Cette proximité protocolaire est la traduction publique de la collusion idéologique entre les gouvernants soucieux de maintenir l'onction constitutionnaliste sur le régime dont ils sont les
héritiers et ce corps professoral spécialisé chargé de définir et de codifier les canons institutionnels perpétuant l'édifice. Deux ouvrages très fouillés jettent un regard croisé sur le processus
de réification républicaine durant la première moitié de la Troisième République, à partir d'un Nominalisme Juridique orienté.

Il s'agit de: L'Illégitimité de la République. Considérations sur l'histoire politique de la France au 19ème siècle. 1851-1914. DE FALLOIS, écrit par l'historien François BOUTHILLON en 2005 et de:
La République des Constitutionnalistes.
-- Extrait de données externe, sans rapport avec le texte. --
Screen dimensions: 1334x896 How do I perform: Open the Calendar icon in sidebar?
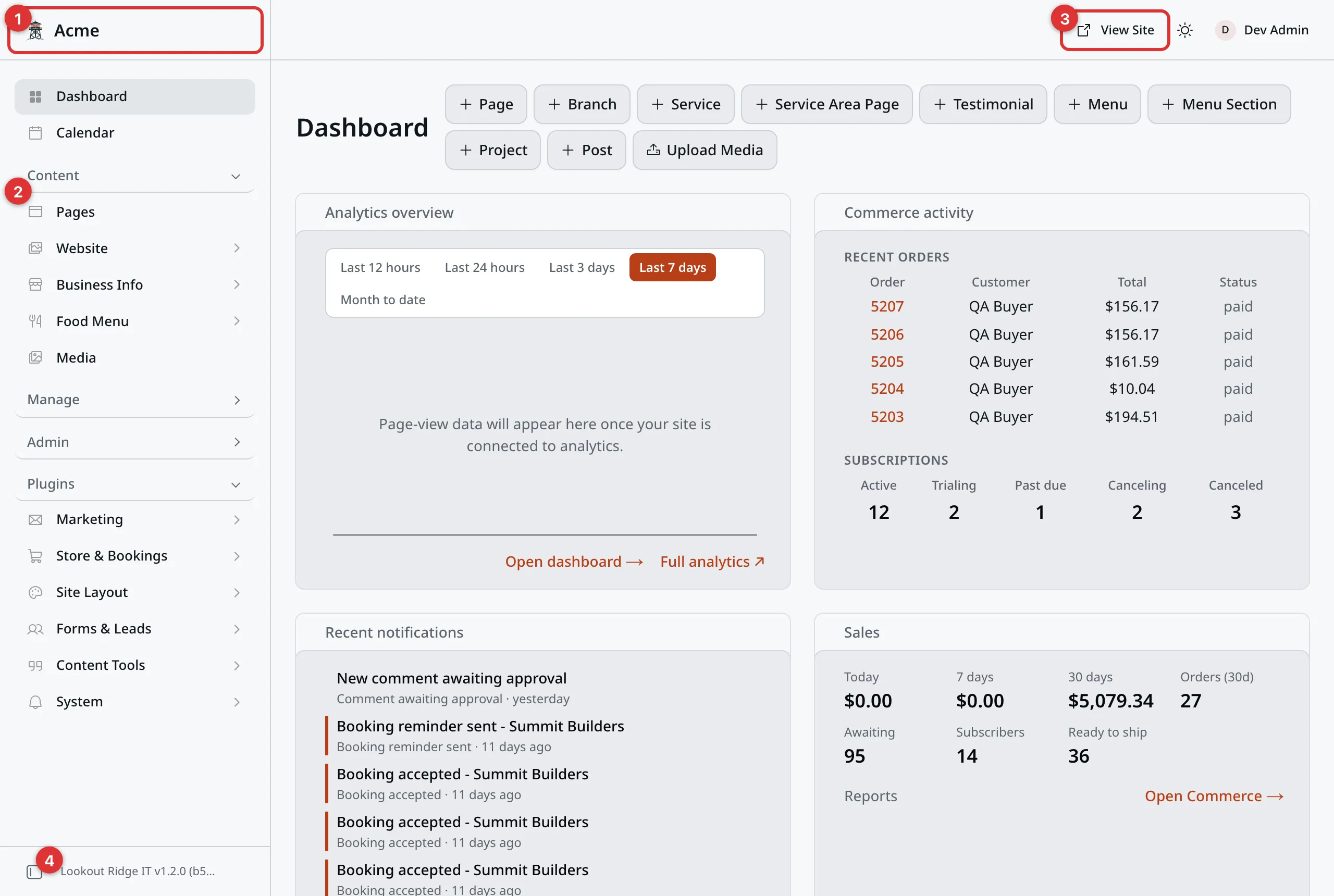coord(35,132)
Professeurs de droit et légitimation de l'Etat en France. 1870-1914. Presses de Sciences Politiques, écrit par le politiste Guillaume SACRISTE.

La période charnière est décrite comme celle qui a générée le creuset d'une science juridique d'essence légaliste, formalisant le Républicanisme Radical dans sa volonté de modéliser le pays à la
vulgate humaniste des Lumières. Cette avant-garde de publicistes cooptés, détachés des civilistes académiques jugés sclérosés, fourniront la base militante et heuristique de ce catéchisme de
combat.

Le récit narre l'apparition de ces professeurs enrolés dans une entreprise de légitimation de la politique républicaine, apparaissant comme des auxiliaires performants, contribuant à naturaliser la
forme républicaine du régime, en l'articulant par des systèmes juridiques affirmant(arbitrairement et ad hominem) l'inéluctabilité de la forme républicaine de l'Etat. En somme, un syllogisme par
tiers-exclu.

Cela mène à édulcorer, en le vidant de son contenu réel, l'amendement MARIANI, comme vous l'indiquez très précisément dans votre billet. Cette censure annihilant l'effectivité pratique du texte,
réduisant ce codicille à l'état larvaire de coquille vide. Ce jugement de Salomon satisfaisant tous les partis établis, soucieux de remettre sous le boisseau une mesure potentiellement polémique,
car politiquement incorrecte.

La question fondamentale étant de savoir si c'est bien le role du magistrat constitutionnel que d'épouser le relativisme ambiant de la pensée unique, en validant in fine le consensus mou? Ces deux
ouvrages détaillent les circonstances tractatives ayant menées à la téléologie républicaine.